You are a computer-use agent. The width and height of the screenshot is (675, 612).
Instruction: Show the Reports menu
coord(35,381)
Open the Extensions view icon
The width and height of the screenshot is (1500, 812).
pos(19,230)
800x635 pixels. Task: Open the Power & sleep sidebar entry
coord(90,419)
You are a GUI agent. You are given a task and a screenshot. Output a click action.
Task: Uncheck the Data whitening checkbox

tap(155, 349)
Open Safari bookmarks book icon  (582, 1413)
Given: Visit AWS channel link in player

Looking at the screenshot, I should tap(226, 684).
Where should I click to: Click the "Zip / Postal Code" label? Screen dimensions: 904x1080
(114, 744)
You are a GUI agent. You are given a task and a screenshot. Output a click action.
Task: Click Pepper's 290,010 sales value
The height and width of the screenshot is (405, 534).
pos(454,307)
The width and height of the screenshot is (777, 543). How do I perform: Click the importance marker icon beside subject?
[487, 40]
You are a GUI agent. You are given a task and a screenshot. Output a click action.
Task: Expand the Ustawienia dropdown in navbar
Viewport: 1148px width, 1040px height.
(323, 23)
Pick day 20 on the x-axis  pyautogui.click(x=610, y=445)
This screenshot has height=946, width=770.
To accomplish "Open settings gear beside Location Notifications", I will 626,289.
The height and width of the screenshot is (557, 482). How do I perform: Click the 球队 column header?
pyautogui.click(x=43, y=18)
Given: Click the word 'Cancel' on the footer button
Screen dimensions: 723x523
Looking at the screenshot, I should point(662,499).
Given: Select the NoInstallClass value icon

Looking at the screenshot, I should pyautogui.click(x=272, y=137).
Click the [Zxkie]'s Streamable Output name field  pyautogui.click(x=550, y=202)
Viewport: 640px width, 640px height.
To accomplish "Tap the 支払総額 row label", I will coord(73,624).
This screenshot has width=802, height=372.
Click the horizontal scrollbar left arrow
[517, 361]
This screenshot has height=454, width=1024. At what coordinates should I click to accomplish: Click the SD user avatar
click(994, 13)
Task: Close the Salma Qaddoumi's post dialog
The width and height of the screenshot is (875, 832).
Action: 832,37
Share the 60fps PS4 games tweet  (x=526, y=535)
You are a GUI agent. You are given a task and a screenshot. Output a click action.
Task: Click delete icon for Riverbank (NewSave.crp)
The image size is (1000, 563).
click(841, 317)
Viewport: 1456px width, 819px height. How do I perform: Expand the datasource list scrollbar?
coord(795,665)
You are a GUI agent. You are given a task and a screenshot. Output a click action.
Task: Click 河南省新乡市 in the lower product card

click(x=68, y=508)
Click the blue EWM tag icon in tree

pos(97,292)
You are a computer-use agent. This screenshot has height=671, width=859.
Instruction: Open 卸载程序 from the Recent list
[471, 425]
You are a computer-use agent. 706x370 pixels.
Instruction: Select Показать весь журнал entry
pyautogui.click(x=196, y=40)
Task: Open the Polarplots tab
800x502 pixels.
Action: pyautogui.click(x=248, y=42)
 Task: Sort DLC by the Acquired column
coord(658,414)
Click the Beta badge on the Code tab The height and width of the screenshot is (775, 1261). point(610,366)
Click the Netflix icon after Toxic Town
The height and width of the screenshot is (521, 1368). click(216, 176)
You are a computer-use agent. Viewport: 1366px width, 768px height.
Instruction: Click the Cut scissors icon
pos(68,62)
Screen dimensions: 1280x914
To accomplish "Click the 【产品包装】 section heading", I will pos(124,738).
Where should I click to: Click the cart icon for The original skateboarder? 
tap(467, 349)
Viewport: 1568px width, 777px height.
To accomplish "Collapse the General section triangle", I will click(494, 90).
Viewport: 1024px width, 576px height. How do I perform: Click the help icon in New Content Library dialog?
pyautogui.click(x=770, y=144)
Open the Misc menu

• How to complete this task: Nothing in the listing should be left out; repeat it exactly.

• Exercise answer:
You are a computer-use agent. The width and height of the screenshot is (675, 612).
Instruction: Show the Reports menu
coord(35,381)
Open the Extensions view icon
The width and height of the screenshot is (1500, 812).
pos(19,230)
800x635 pixels. Task: Open the Power & sleep sidebar entry
coord(90,419)
You are a GUI agent. You are given a task and a screenshot. Output a click action.
Task: Uncheck the Data whitening checkbox

tap(155, 349)
Open Safari bookmarks book icon  (582, 1413)
Given: Visit AWS channel link in player

Looking at the screenshot, I should tap(226, 684).
Where should I click to: Click the "Zip / Postal Code" label? Screen dimensions: 904x1080
(114, 744)
You are a GUI agent. You are given a task and a screenshot. Output a click action.
Task: Click Pepper's 290,010 sales value
The height and width of the screenshot is (405, 534).
pos(454,307)
The width and height of the screenshot is (777, 543). How do I perform: Click the importance marker icon beside subject?
[487, 40]
You are a GUI agent. You are given a task and a screenshot. Output a click action.
Task: Expand the Ustawienia dropdown in navbar
Viewport: 1148px width, 1040px height.
(323, 23)
Pick day 20 on the x-axis  pyautogui.click(x=610, y=445)
This screenshot has height=946, width=770.
To accomplish "Open settings gear beside Location Notifications", I will 626,289.
The height and width of the screenshot is (557, 482). How do I perform: Click the 球队 column header?
pyautogui.click(x=43, y=18)
Given: Click the word 'Cancel' on the footer button
Screen dimensions: 723x523
Looking at the screenshot, I should point(662,499).
Given: Select the NoInstallClass value icon

Looking at the screenshot, I should pyautogui.click(x=272, y=137).
Click the [Zxkie]'s Streamable Output name field  pyautogui.click(x=550, y=202)
Viewport: 640px width, 640px height.
To accomplish "Tap the 支払総額 row label", I will coord(73,624).
This screenshot has width=802, height=372.
Click the horizontal scrollbar left arrow
[517, 361]
This screenshot has height=454, width=1024. At what coordinates should I click to accomplish: Click the SD user avatar
click(994, 13)
Task: Close the Salma Qaddoumi's post dialog
The width and height of the screenshot is (875, 832).
Action: 832,37
Share the 60fps PS4 games tweet  (x=526, y=535)
You are a GUI agent. You are given a task and a screenshot. Output a click action.
Task: Click delete icon for Riverbank (NewSave.crp)
The image size is (1000, 563).
click(841, 317)
Viewport: 1456px width, 819px height. How do I perform: Expand the datasource list scrollbar?
coord(795,665)
You are a GUI agent. You are given a task and a screenshot. Output a click action.
Task: Click 河南省新乡市 in the lower product card

click(x=68, y=508)
Click the blue EWM tag icon in tree

pos(97,292)
You are a computer-use agent. This screenshot has height=671, width=859.
Instruction: Open 卸载程序 from the Recent list
[471, 425]
You are a computer-use agent. 706x370 pixels.
Instruction: Select Показать весь журнал entry
pyautogui.click(x=196, y=40)
Task: Open the Polarplots tab
800x502 pixels.
Action: pyautogui.click(x=248, y=42)
 Task: Sort DLC by the Acquired column
coord(658,414)
Click the Beta badge on the Code tab The height and width of the screenshot is (775, 1261). point(610,366)
Click the Netflix icon after Toxic Town
The height and width of the screenshot is (521, 1368). click(216, 176)
You are a computer-use agent. Viewport: 1366px width, 768px height.
Instruction: Click the Cut scissors icon
pos(68,62)
Screen dimensions: 1280x914
To accomplish "Click the 【产品包装】 section heading", I will pos(124,738).
Where should I click to: Click the cart icon for The original skateboarder? 
tap(467, 349)
Viewport: 1568px width, 777px height.
To accomplish "Collapse the General section triangle", I will click(494, 90).
Viewport: 1024px width, 576px height. How do I perform: Click the help icon in New Content Library dialog?
pyautogui.click(x=770, y=144)
Open the Misc menu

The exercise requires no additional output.